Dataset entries
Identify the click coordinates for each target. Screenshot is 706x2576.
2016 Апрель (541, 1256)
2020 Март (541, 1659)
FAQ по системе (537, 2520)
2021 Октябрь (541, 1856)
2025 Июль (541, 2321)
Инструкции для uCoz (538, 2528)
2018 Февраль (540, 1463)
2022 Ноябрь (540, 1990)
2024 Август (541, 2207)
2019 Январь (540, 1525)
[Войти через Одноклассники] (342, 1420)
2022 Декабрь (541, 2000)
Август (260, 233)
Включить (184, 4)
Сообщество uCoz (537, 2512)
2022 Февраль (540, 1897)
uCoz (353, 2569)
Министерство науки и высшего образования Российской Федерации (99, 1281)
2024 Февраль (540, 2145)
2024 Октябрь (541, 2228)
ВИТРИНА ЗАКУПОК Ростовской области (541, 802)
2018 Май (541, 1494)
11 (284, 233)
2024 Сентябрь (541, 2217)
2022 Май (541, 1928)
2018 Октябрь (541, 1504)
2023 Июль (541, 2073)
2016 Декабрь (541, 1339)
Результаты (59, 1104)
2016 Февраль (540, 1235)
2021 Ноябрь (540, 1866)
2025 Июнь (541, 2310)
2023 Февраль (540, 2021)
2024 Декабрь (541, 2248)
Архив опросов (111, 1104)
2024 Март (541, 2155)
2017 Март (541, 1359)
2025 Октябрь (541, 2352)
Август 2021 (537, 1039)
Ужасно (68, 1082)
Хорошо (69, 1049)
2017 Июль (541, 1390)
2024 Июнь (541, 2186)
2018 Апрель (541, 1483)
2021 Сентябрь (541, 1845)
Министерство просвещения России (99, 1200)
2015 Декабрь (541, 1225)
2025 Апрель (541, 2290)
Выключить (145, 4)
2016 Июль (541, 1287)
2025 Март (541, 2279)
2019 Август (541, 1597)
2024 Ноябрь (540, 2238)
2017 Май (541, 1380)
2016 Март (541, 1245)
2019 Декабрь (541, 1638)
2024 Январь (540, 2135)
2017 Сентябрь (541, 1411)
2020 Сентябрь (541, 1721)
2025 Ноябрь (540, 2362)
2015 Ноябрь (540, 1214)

* _WORK TASK_
The full data, repeated exactly, is the only acceptable output.

* _TASK RESULT_
Identify the click coordinates for each target. Screenshot is 706x2576.
2016 Апрель (541, 1256)
2020 Март (541, 1659)
FAQ по системе (537, 2520)
2021 Октябрь (541, 1856)
2025 Июль (541, 2321)
Инструкции для uCoz (538, 2528)
2018 Февраль (540, 1463)
2022 Ноябрь (540, 1990)
2024 Август (541, 2207)
2019 Январь (540, 1525)
[Войти через Одноклассники] (342, 1420)
2022 Декабрь (541, 2000)
Август (260, 233)
Включить (184, 4)
Сообщество uCoz (537, 2512)
2022 Февраль (540, 1897)
uCoz (353, 2569)
Министерство науки и высшего образования Российской Федерации (99, 1281)
2024 Февраль (540, 2145)
2024 Октябрь (541, 2228)
ВИТРИНА ЗАКУПОК Ростовской области (541, 802)
2018 Май (541, 1494)
11 (284, 233)
2024 Сентябрь (541, 2217)
2022 Май (541, 1928)
2018 Октябрь (541, 1504)
2023 Июль (541, 2073)
2016 Декабрь (541, 1339)
Результаты (59, 1104)
2016 Февраль (540, 1235)
2021 Ноябрь (540, 1866)
2025 Июнь (541, 2310)
2023 Февраль (540, 2021)
2024 Декабрь (541, 2248)
Архив опросов (111, 1104)
2024 Март (541, 2155)
2017 Март (541, 1359)
2025 Октябрь (541, 2352)
Август 2021 (537, 1039)
Ужасно (68, 1082)
Хорошо (69, 1049)
2017 Июль (541, 1390)
2024 Июнь (541, 2186)
2018 Апрель (541, 1483)
2021 Сентябрь (541, 1845)
Министерство просвещения России (99, 1200)
2015 Декабрь (541, 1225)
2025 Апрель (541, 2290)
Выключить (145, 4)
2016 Июль (541, 1287)
2025 Март (541, 2279)
2019 Август (541, 1597)
2024 Ноябрь (540, 2238)
2017 Май (541, 1380)
2016 Март (541, 1245)
2019 Декабрь (541, 1638)
2024 Январь (540, 2135)
2017 Сентябрь (541, 1411)
2020 Сентябрь (541, 1721)
2025 Ноябрь (540, 2362)
2015 Ноябрь (540, 1214)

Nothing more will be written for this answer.